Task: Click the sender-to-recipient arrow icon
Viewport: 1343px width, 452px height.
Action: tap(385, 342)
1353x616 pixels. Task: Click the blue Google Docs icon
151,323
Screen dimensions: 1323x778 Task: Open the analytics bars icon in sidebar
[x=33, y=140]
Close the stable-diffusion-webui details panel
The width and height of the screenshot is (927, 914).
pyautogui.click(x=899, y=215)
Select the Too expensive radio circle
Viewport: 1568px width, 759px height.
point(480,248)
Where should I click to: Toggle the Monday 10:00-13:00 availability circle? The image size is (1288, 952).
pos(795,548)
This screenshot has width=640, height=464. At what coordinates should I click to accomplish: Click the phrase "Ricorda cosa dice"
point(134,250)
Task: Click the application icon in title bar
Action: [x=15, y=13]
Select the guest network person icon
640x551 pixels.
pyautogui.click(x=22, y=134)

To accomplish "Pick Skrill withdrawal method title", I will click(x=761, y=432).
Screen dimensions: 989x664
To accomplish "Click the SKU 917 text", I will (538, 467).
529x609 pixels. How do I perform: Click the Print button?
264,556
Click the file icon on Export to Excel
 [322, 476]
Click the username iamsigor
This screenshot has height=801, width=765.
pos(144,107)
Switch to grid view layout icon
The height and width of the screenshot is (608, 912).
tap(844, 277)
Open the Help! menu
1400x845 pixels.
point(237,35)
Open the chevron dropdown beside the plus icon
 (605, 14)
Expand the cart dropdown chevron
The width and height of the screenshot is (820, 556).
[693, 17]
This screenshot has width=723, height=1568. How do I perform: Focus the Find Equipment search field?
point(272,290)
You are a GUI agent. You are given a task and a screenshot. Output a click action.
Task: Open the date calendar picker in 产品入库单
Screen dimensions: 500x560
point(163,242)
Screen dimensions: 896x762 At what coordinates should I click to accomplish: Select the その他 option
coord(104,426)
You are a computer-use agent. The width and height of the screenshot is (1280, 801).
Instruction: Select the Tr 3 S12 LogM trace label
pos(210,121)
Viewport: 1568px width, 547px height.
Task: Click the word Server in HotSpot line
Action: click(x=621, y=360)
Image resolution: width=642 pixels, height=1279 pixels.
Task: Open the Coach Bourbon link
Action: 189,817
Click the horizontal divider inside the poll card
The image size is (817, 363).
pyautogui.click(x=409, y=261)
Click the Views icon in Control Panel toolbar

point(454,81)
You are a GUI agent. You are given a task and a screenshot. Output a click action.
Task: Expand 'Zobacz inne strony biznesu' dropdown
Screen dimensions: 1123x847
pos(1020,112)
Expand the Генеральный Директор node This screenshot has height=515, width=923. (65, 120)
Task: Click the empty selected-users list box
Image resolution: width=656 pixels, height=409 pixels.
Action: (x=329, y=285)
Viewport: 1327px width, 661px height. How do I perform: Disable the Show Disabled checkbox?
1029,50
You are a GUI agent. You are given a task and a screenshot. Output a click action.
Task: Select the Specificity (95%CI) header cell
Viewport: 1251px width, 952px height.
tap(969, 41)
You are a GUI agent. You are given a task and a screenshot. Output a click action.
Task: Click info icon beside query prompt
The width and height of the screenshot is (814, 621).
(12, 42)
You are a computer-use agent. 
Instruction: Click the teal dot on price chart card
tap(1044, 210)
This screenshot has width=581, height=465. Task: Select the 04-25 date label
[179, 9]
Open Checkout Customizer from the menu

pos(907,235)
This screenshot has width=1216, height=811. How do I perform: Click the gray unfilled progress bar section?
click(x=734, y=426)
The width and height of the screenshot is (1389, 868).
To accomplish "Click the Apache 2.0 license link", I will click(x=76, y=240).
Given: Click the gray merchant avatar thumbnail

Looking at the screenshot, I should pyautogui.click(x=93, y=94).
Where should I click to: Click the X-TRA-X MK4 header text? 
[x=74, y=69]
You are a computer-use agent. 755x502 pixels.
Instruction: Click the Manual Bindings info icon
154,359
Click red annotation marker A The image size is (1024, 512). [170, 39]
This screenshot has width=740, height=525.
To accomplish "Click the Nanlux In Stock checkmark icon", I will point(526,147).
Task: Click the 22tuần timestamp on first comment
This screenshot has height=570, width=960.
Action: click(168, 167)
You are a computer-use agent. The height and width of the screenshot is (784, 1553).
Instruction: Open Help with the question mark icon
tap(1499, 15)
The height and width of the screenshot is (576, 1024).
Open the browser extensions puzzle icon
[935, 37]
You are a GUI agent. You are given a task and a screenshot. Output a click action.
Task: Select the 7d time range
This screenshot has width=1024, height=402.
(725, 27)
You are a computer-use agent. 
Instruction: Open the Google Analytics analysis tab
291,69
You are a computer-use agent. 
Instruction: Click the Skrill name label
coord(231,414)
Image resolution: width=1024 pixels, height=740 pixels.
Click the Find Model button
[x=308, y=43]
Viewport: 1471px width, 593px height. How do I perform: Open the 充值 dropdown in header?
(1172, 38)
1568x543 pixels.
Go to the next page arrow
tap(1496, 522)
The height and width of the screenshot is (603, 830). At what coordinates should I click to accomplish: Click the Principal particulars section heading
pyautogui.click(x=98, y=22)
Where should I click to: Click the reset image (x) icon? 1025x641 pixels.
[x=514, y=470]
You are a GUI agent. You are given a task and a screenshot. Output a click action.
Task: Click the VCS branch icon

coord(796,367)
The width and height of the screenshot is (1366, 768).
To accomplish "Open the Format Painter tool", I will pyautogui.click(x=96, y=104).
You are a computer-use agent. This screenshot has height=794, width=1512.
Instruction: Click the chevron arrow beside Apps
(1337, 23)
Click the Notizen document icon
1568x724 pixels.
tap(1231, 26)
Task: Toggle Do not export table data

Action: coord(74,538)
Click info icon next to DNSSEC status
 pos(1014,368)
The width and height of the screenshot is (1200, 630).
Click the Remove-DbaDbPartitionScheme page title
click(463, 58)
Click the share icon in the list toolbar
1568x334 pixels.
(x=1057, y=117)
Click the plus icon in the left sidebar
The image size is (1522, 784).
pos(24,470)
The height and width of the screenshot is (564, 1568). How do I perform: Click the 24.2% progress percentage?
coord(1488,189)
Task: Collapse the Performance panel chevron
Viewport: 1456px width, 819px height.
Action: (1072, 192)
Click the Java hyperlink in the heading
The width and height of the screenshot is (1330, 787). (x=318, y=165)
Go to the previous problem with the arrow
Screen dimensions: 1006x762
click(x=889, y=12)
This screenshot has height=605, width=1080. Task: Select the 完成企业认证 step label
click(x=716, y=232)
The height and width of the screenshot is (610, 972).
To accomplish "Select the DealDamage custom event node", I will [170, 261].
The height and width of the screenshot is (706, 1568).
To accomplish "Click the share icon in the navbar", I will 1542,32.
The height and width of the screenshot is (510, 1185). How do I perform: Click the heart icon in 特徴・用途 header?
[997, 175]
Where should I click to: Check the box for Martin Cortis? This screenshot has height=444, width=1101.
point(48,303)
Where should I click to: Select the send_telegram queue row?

→ WHAT YOU HAVE TO DO
Reproduce the data above exactly, leaving nothing out.

→ EXERCISE RESULT
Task: Click the sender-to-recipient arrow icon
Viewport: 1343px width, 452px height.
Action: tap(385, 342)
1353x616 pixels. Task: Click the blue Google Docs icon
151,323
Screen dimensions: 1323x778 Task: Open the analytics bars icon in sidebar
[x=33, y=140]
Close the stable-diffusion-webui details panel
The width and height of the screenshot is (927, 914).
pyautogui.click(x=899, y=215)
Select the Too expensive radio circle
Viewport: 1568px width, 759px height.
point(480,248)
Where should I click to: Toggle the Monday 10:00-13:00 availability circle? The image size is (1288, 952).
pos(795,548)
This screenshot has width=640, height=464. At what coordinates should I click to accomplish: Click the phrase "Ricorda cosa dice"
point(134,250)
Task: Click the application icon in title bar
Action: [x=15, y=13]
Select the guest network person icon
640x551 pixels.
pyautogui.click(x=22, y=134)

To accomplish "Pick Skrill withdrawal method title", I will click(x=761, y=432).
Screen dimensions: 989x664
To accomplish "Click the SKU 917 text", I will (538, 467).
529x609 pixels. How do I perform: Click the Print button?
264,556
Click the file icon on Export to Excel
 [322, 476]
Click the username iamsigor
This screenshot has height=801, width=765.
pos(144,107)
Switch to grid view layout icon
The height and width of the screenshot is (608, 912).
tap(844, 277)
Open the Help! menu
1400x845 pixels.
point(237,35)
Open the chevron dropdown beside the plus icon
 (605, 14)
Expand the cart dropdown chevron
The width and height of the screenshot is (820, 556).
[693, 17]
This screenshot has width=723, height=1568. How do I perform: Focus the Find Equipment search field?
point(272,290)
You are a GUI agent. You are given a task and a screenshot. Output a click action.
Task: Open the date calendar picker in 产品入库单
Screen dimensions: 500x560
point(163,242)
Screen dimensions: 896x762 At what coordinates should I click to accomplish: Select the その他 option
coord(104,426)
You are a computer-use agent. The width and height of the screenshot is (1280, 801).
Instruction: Select the Tr 3 S12 LogM trace label
pos(210,121)
Viewport: 1568px width, 547px height.
Task: Click the word Server in HotSpot line
Action: click(x=621, y=360)
Image resolution: width=642 pixels, height=1279 pixels.
Task: Open the Coach Bourbon link
Action: 189,817
Click the horizontal divider inside the poll card
The image size is (817, 363).
pyautogui.click(x=409, y=261)
Click the Views icon in Control Panel toolbar

point(454,81)
You are a GUI agent. You are given a task and a screenshot. Output a click action.
Task: Expand 'Zobacz inne strony biznesu' dropdown
Screen dimensions: 1123x847
pos(1020,112)
Expand the Генеральный Директор node This screenshot has height=515, width=923. (65, 120)
Task: Click the empty selected-users list box
Image resolution: width=656 pixels, height=409 pixels.
Action: (x=329, y=285)
Viewport: 1327px width, 661px height. How do I perform: Disable the Show Disabled checkbox?
1029,50
You are a GUI agent. You are given a task and a screenshot. Output a click action.
Task: Select the Specificity (95%CI) header cell
Viewport: 1251px width, 952px height.
tap(969, 41)
You are a GUI agent. You are given a task and a screenshot. Output a click action.
Task: Click info icon beside query prompt
The width and height of the screenshot is (814, 621).
(12, 42)
You are a computer-use agent. 
Instruction: Click the teal dot on price chart card
tap(1044, 210)
This screenshot has width=581, height=465. Task: Select the 04-25 date label
[179, 9]
Open Checkout Customizer from the menu

pos(907,235)
This screenshot has width=1216, height=811. How do I perform: Click the gray unfilled progress bar section?
click(x=734, y=426)
The width and height of the screenshot is (1389, 868).
To accomplish "Click the Apache 2.0 license link", I will click(x=76, y=240).
Given: Click the gray merchant avatar thumbnail

Looking at the screenshot, I should pyautogui.click(x=93, y=94).
Where should I click to: Click the X-TRA-X MK4 header text? 
[x=74, y=69]
You are a computer-use agent. 755x502 pixels.
Instruction: Click the Manual Bindings info icon
154,359
Click red annotation marker A The image size is (1024, 512). [170, 39]
This screenshot has width=740, height=525.
To accomplish "Click the Nanlux In Stock checkmark icon", I will point(526,147).
Task: Click the 22tuần timestamp on first comment
This screenshot has height=570, width=960.
Action: click(168, 167)
You are a computer-use agent. The height and width of the screenshot is (784, 1553).
Instruction: Open Help with the question mark icon
tap(1499, 15)
The height and width of the screenshot is (576, 1024).
Open the browser extensions puzzle icon
[935, 37]
You are a GUI agent. You are given a task and a screenshot. Output a click action.
Task: Select the 7d time range
This screenshot has width=1024, height=402.
(725, 27)
You are a computer-use agent. 
Instruction: Open the Google Analytics analysis tab
291,69
You are a computer-use agent. 
Instruction: Click the Skrill name label
coord(231,414)
Image resolution: width=1024 pixels, height=740 pixels.
Click the Find Model button
[x=308, y=43]
Viewport: 1471px width, 593px height. How do I perform: Open the 充值 dropdown in header?
(1172, 38)
1568x543 pixels.
Go to the next page arrow
tap(1496, 522)
The height and width of the screenshot is (603, 830). At what coordinates should I click to accomplish: Click the Principal particulars section heading
pyautogui.click(x=98, y=22)
Where should I click to: Click the reset image (x) icon? 1025x641 pixels.
[x=514, y=470]
You are a GUI agent. You are given a task and a screenshot. Output a click action.
Task: Click the VCS branch icon

coord(796,367)
The width and height of the screenshot is (1366, 768).
To accomplish "Open the Format Painter tool", I will pyautogui.click(x=96, y=104).
You are a computer-use agent. This screenshot has height=794, width=1512.
Instruction: Click the chevron arrow beside Apps
(1337, 23)
Click the Notizen document icon
1568x724 pixels.
tap(1231, 26)
Task: Toggle Do not export table data

Action: coord(74,538)
Click info icon next to DNSSEC status
 pos(1014,368)
The width and height of the screenshot is (1200, 630).
Click the Remove-DbaDbPartitionScheme page title
click(463, 58)
Click the share icon in the list toolbar
1568x334 pixels.
(x=1057, y=117)
Click the plus icon in the left sidebar
The image size is (1522, 784).
pos(24,470)
The height and width of the screenshot is (564, 1568). How do I perform: Click the 24.2% progress percentage?
coord(1488,189)
Task: Collapse the Performance panel chevron
Viewport: 1456px width, 819px height.
Action: (1072, 192)
Click the Java hyperlink in the heading
The width and height of the screenshot is (1330, 787). (x=318, y=165)
Go to the previous problem with the arrow
Screen dimensions: 1006x762
click(x=889, y=12)
This screenshot has height=605, width=1080. Task: Select the 完成企业认证 step label
click(x=716, y=232)
The height and width of the screenshot is (610, 972).
To accomplish "Select the DealDamage custom event node", I will [170, 261].
The height and width of the screenshot is (706, 1568).
To accomplish "Click the share icon in the navbar", I will 1542,32.
The height and width of the screenshot is (510, 1185). How do I perform: Click the heart icon in 特徴・用途 header?
[997, 175]
Where should I click to: Check the box for Martin Cortis? This screenshot has height=444, width=1101.
point(48,303)
Where should I click to: Select the send_telegram queue row?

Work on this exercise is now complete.